2. (Collegato a 1): l’uso gratuito dei servizi sanitari. Anche questo aspetto è sacro qui in Australia, dove non sarebbe pensabile dover pagare per usare il bagno. In Italia è tutto un fiorire di bagni a pagamento (50 centesimi o addirittura un euro), che risulta enormemente fastidioso – per non dire odioso – non tanto per il lato economico quanto perché si chiede alle persone di pagare per esercitare un loro diritto basico e fondamentale. Di nuovo, un bel decreto che spazzasse via questa mala cultura (oltre a chiudere tutti bagni a pagamento abusivi che purtroppo si vedono in giro) sarebbe più che benvenuto.
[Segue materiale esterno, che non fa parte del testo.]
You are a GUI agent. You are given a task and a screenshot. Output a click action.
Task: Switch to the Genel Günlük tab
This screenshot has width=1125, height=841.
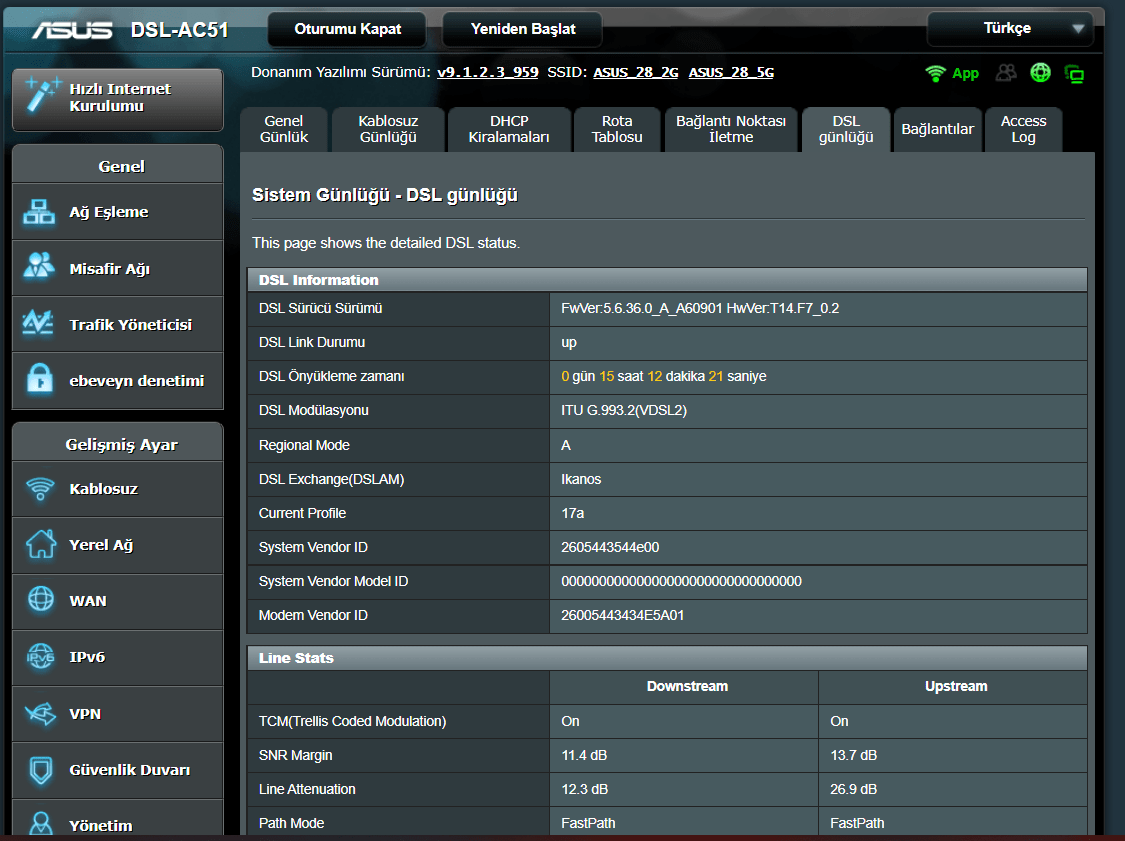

3. Esercizi commerciali che non permettono l’uso della carta di credito. Non credo di ricordare in Australia un episodio in cui io non abbia potuto usare la carta di credito, con cui mi pago pure il caffè. In tre settimane in Italia mi è capitato sei volte che l’esercente di turno mi dicesse che la macchinetta era rotta e dovevo pagare in contanti. Il fatto interessante è che mi è stato battuto lo scontrino, quindi non si tratta di “evasione” ma piuttosto di un vero e proprio rifiuto di alcuni negozi di usare un sistema che a loro costa qualche centesimo di commissione. A meno che l’aria mediterranea sia davvero insalubre per i Pos, che si rompono a tambur battente.
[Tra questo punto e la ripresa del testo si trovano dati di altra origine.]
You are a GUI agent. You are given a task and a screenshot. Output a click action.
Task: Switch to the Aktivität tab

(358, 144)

4. Last but not least: la viabilità e le indicazioni stradali. In Sicilia e in Toscana ci è capitato più volte di transitare su strade interrotte a causa di lavori. Ottimo segnale, significa che sono in atto miglioramenti infrastrutturali e/o manutenzioni efficiente. Ma la segnaletica dei percorsi alternativi era assolutamente inintellegibile per un italiano come me, non oso immaginare per gli stranieri. Bisogna contare che quando vi sono queste deviazioni, navigatori e Google Maps vanno in tilt e ci mettono un po’ di tempo a ricalibrarsi e spesso bisogna indovinare la direzione prima che la tecnologia ci sia di aiuto. Mi pare impossibile che in Italia non si riesca a organizzare una segnaletica decente in questi frangenti, come succede nella maggior parte dei Paesi (alcuni dei quali meno sviluppati del nostro) nei quali mi è capitato di guidare.
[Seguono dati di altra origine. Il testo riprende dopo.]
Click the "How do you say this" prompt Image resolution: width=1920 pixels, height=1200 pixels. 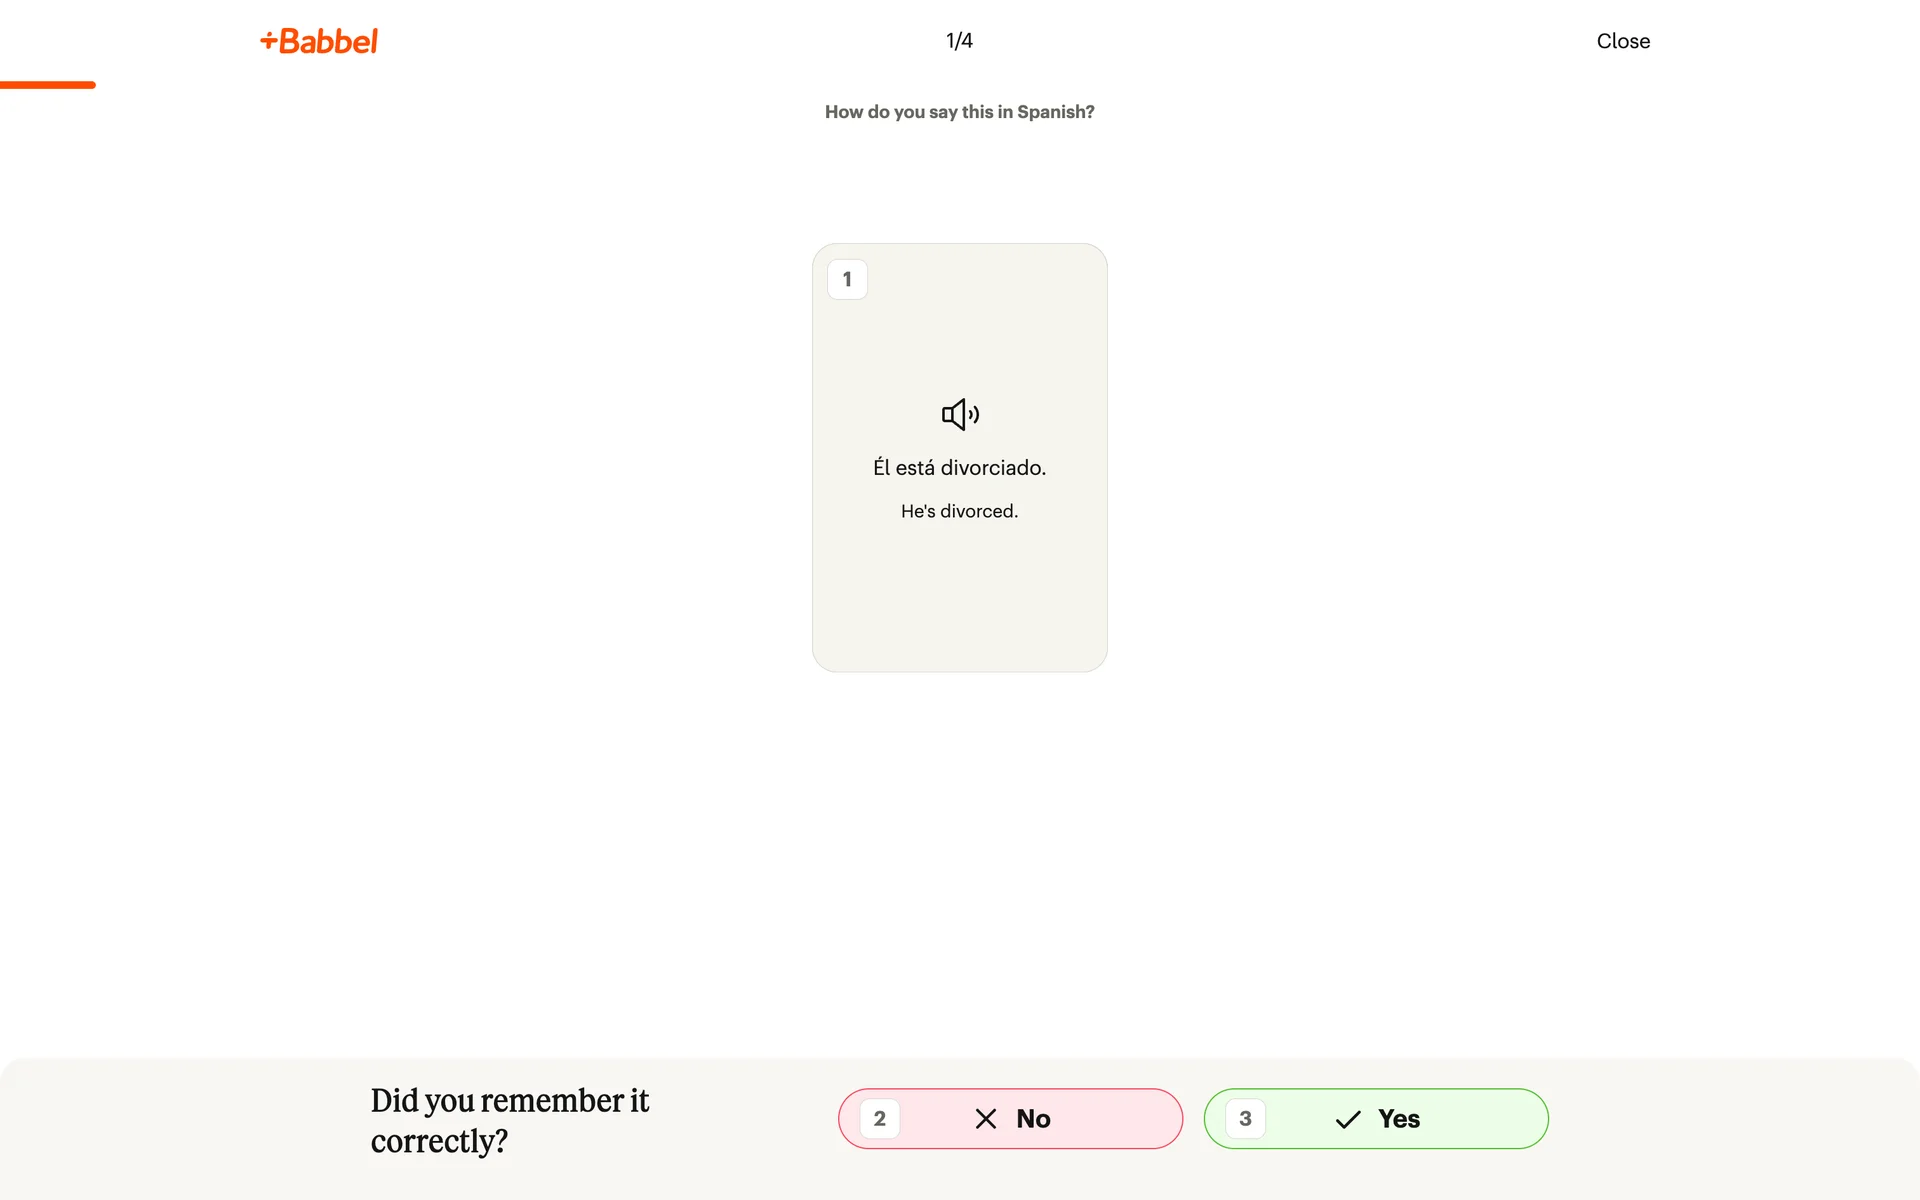coord(959,112)
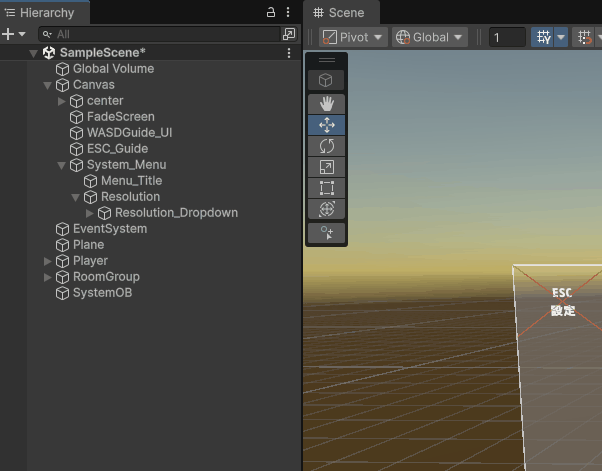Open the Global handle rotation dropdown
The width and height of the screenshot is (602, 471).
click(x=430, y=37)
Sono piccoli cambiamenti culturali che dovremmo fare per elevarci al piano superiore e fornire un servizio di altissima qualità a una delle principali industrie della nostra nazione, il turismo. E non credo sia così difficile per un Paese che è riuscito a trasformare Pompei nel gioiello attuale, quando 15-20 anni pareva una discarica a cielo aperto.